Así pues, la mujer moderna es la mujer libre y liberada de compromisos no la pobrecita reaccionaria que cuidaba de su casa y educaba a sus hijos; ridiculizada como “maruja”, como “sacrificada”, como “sumisa”, como “no realizada”, que daba amor y con mucha frecuencia recibía amor. Sí, la mujer moderna ‒ ¿al igual que el hombre moderno? ‒ tiene que elevar su autoestima, ser egoísta, preocuparse por ella misma.


Decía Julián Marías que habría que hacerse una pregunta: “esas ideas que circulan y pretenden sustituir a las creencias, ¿son verdaderas ideas? ¿son realmente pensadas, criticadas, puestas en tela de juicio, probadas, llevadas a la evidencia? (…) Se toman ideas, contenidos ideológicos formulados, pero se las usa como creencias: sin evidencia, sin rigor, sin efectivo ejercicio del pensamiento” (La mujer en el s. xx, p. 111).

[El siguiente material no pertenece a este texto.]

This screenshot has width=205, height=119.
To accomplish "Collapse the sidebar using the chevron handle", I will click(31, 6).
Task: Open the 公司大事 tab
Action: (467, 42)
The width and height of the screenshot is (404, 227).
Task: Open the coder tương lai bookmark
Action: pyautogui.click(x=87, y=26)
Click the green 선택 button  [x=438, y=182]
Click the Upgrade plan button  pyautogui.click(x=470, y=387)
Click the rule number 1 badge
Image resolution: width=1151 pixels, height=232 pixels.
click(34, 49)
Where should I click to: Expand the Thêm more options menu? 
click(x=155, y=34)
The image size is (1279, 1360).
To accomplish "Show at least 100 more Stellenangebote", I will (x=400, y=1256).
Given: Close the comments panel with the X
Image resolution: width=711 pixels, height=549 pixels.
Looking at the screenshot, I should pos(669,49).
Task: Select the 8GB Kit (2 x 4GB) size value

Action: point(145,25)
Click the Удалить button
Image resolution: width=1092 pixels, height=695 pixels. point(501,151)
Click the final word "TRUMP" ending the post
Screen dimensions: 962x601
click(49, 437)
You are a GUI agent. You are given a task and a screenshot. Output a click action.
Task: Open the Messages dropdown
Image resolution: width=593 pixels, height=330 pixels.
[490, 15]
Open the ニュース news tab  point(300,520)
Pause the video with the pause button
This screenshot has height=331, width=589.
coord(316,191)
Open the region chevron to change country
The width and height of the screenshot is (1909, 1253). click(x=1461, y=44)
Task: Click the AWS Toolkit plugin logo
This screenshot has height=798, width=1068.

Hoy, 35 años después, podemos contestar a esa pregunta: no, estas ideas no se discuten, se imponen como dogma de fe para la mujer moderna. Y si a alguien se le ocurre un tímido intento de discusión, inmediatamente será reprobado, tachado de “carca” y, si es más decidido en su discrepancia puede ser el final de su trabajo o su carrera.


Y llegamos a aspectos de los que nunca se habla. ¿Es más feliz la mujer moderna frente a la otra pobrecita? ¿En qué consiste la felicidad, o mejor, la vida buena? O quizás podríamos hacernos la pregunta de otro modo: ¿En qué no consiste la felicidad?
Para saber cómo le va a la mujer moderna - su termómetro de la felicidad- todavía joven, habría que considerar estudios sobre tasas de soledad, depresión, consumo de ansiolíticos, suicidios, etc. Naturalmente, estos estudios o estos indicadores se airean poco o se ignoran. Y cuando se habla de dar datos no hay respuesta para las causas.